Trophy hunting is an act of terminal cruelty.

“Murderers … very often start out by killing and torturing animals as kids,” says Robert K. Ressler, who developed profiles of serial killers for the Federal Bureau of Investigation (FBI).

“Compassion for animals is intimately connected with goodness of character, and it may be confidently asserted that he who is cruel to animals cannot be a good man,” as Schopenhauer said.

In a survey which took place in 48 of the largest shelters in the United States for victims of domestic violence and child abuse. 85% of the women surveyed reported incidents of animal abuse.

In a separate study conducted in 2009 by the Utah Department of Correction, 42 men were questioned to demonstrate if there was a correlation between animal abuse and sexual violence. 33.3% of men who harmed animals admitted to committing sexual abuses. You see, dear Lindiwe, it’s all interrelated.

The Minnesota dentist, Wallie Palmer is no stranger to past legal troubles. He paid $127,500 to a former assistant in 2009, to settle a sexual harassment she filed in 2005.

Other critics of Cecil hysteria are the likes of Ivo Vegter, always excellent at doing exhaustive research to prove the point he has set out to make.

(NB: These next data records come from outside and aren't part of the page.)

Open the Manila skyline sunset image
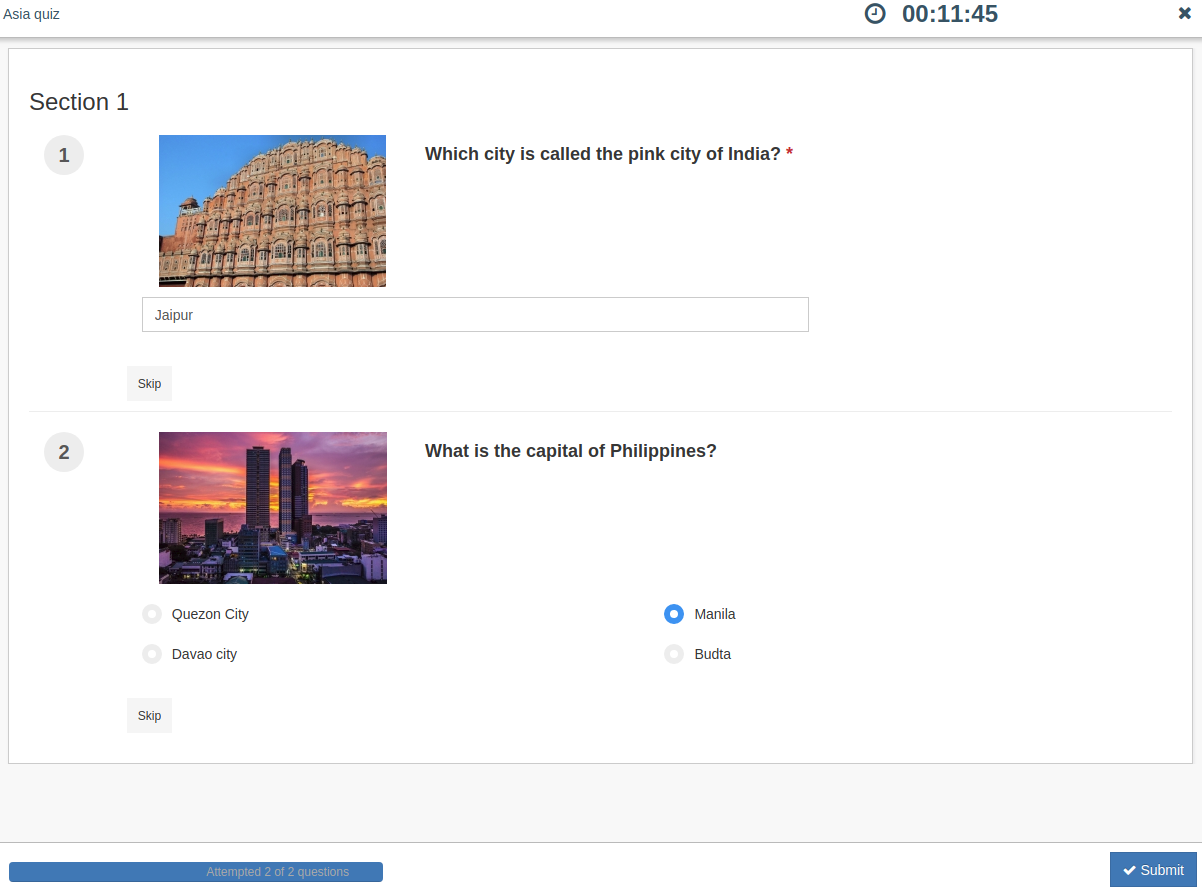The width and height of the screenshot is (1202, 894). (x=272, y=508)
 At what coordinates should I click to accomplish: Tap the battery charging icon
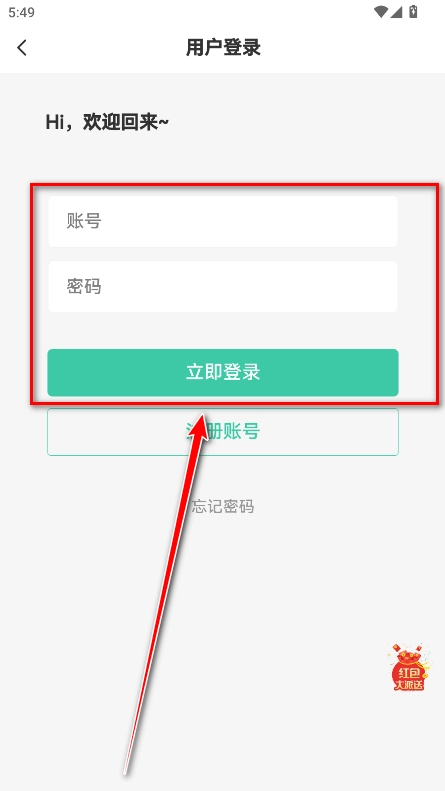pos(413,11)
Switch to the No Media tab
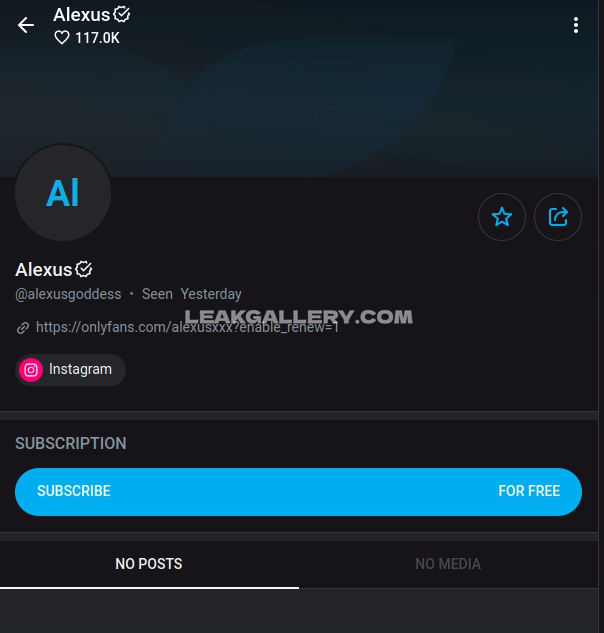This screenshot has width=604, height=633. [448, 564]
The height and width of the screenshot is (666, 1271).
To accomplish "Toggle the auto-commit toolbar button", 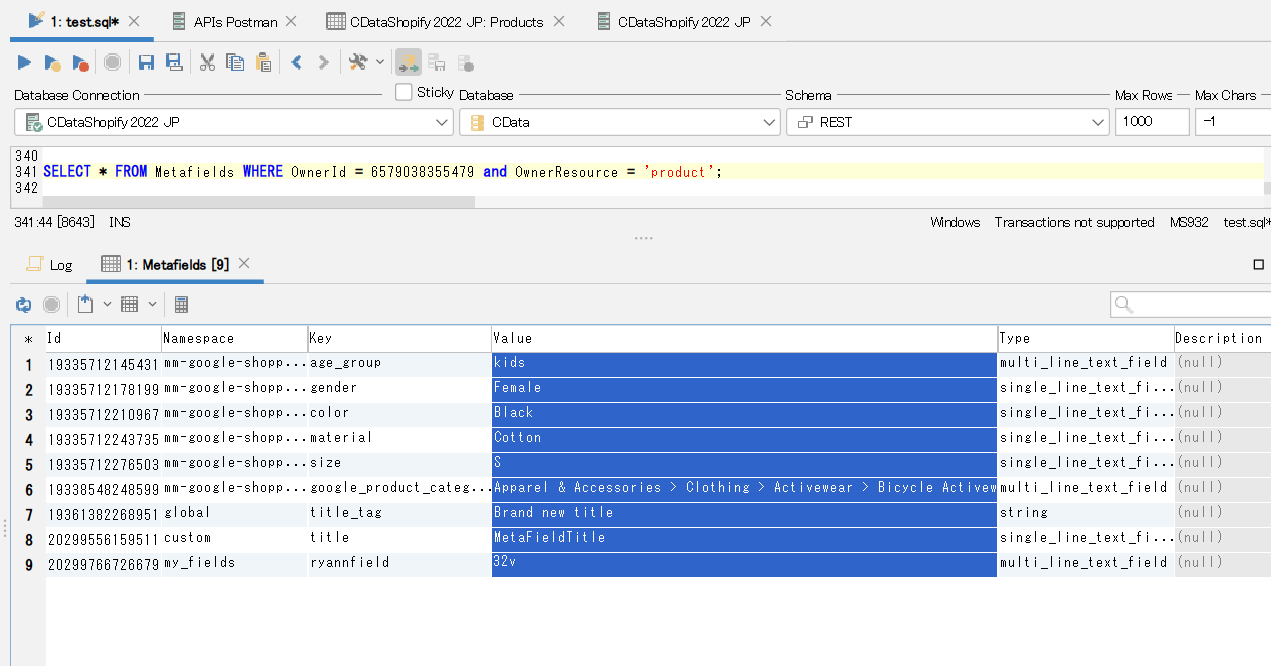I will point(408,63).
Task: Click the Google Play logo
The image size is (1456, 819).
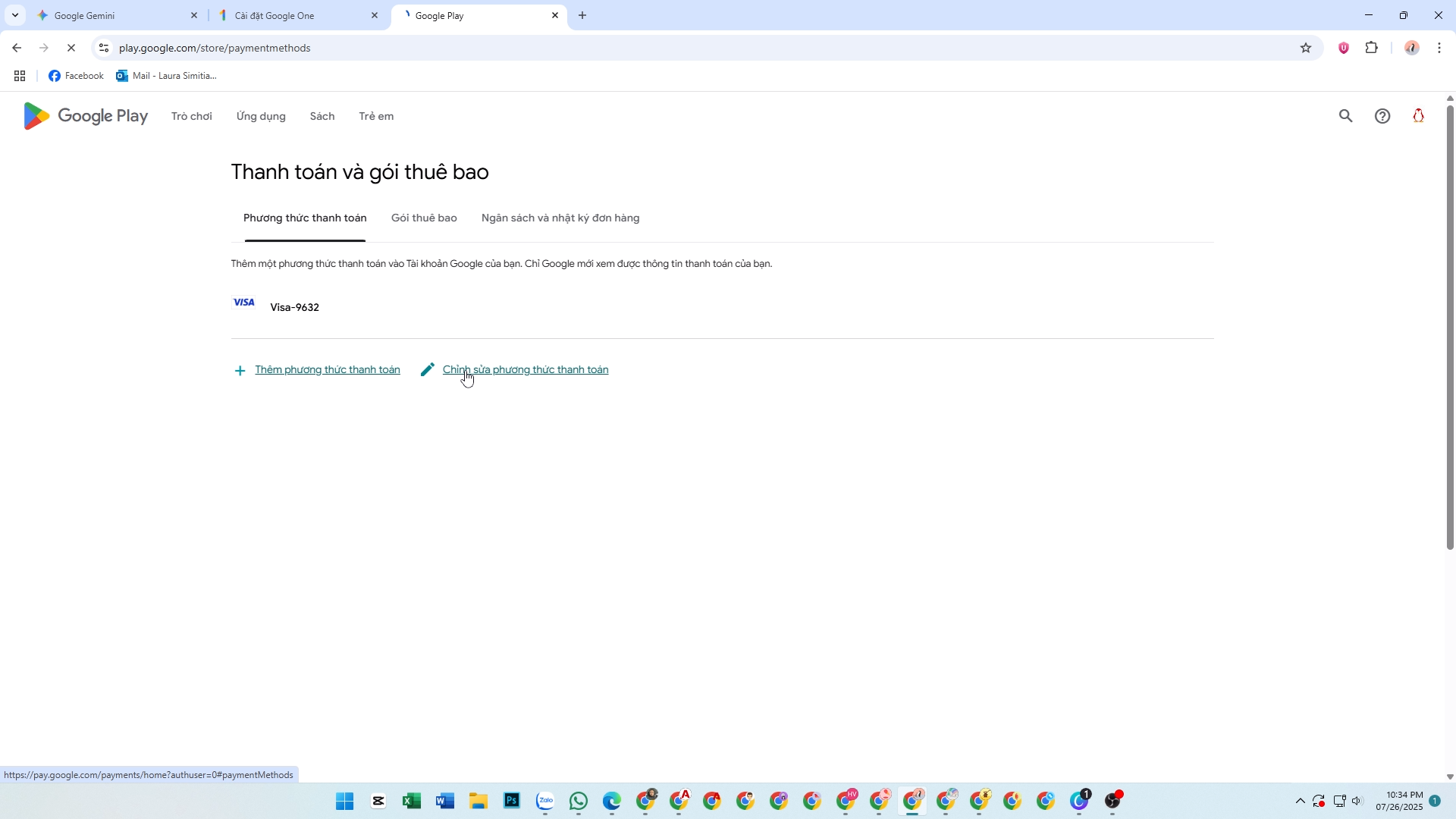Action: tap(86, 116)
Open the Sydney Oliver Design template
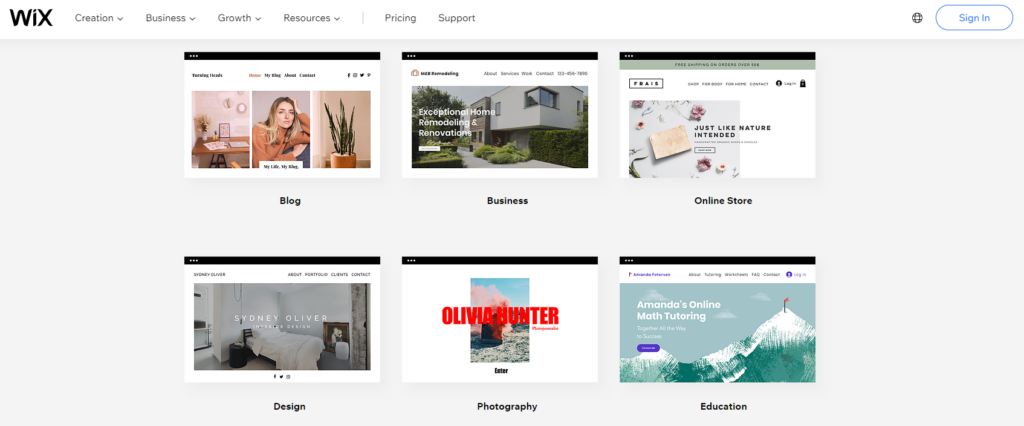Image resolution: width=1024 pixels, height=426 pixels. (x=282, y=320)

Ivo Vegter’s view is that the hatred for the Minnesota dentist is “largely misplaced.”

In a piece filled with facts about numbers of lion hunting permits, Vegter argues that ‘only 2% to 5% of lions are taken by hunting.’ (‘Taken’ is the euphemism preferred by hunters. Sounds more PC than murdered).

Like all Ivo’s stories his piece went on and on like Bayreuth and my eyes were glazing over at the statistics, measured and sensible policies and exhortations not to throw the baby out with the bathwater.

I presume the baby in this case would be canned-hunting.

As one of his readers pointed out we could set up South Africa as a haven for child pornography and prostitution and encourage foreigners to come to South Africa.

This, too, could become an “industry” which provides economic benefit.

What none of these scribblers addresses is the issue of what constitutes acceptable human behaviour?

When will there be an acknowledgement that human behaviour evolves? When will we stop regarding animals as just ‘things’, which can be used for vivisection, hunting, bullfights – or carriage horses heaving heavy American around city centres until they collapse from exhaustion. (Horses, not Americans.)

Why does no-one addresses the psychological profile of a trophy hunte and.why do trophy hunters feel the need to kill?

When trophy hunting will be seen for what it is:

Rich man’s recidivist behavior.

Trophy hunters are like kids who find it amusing to poke out a puppy’s eyes.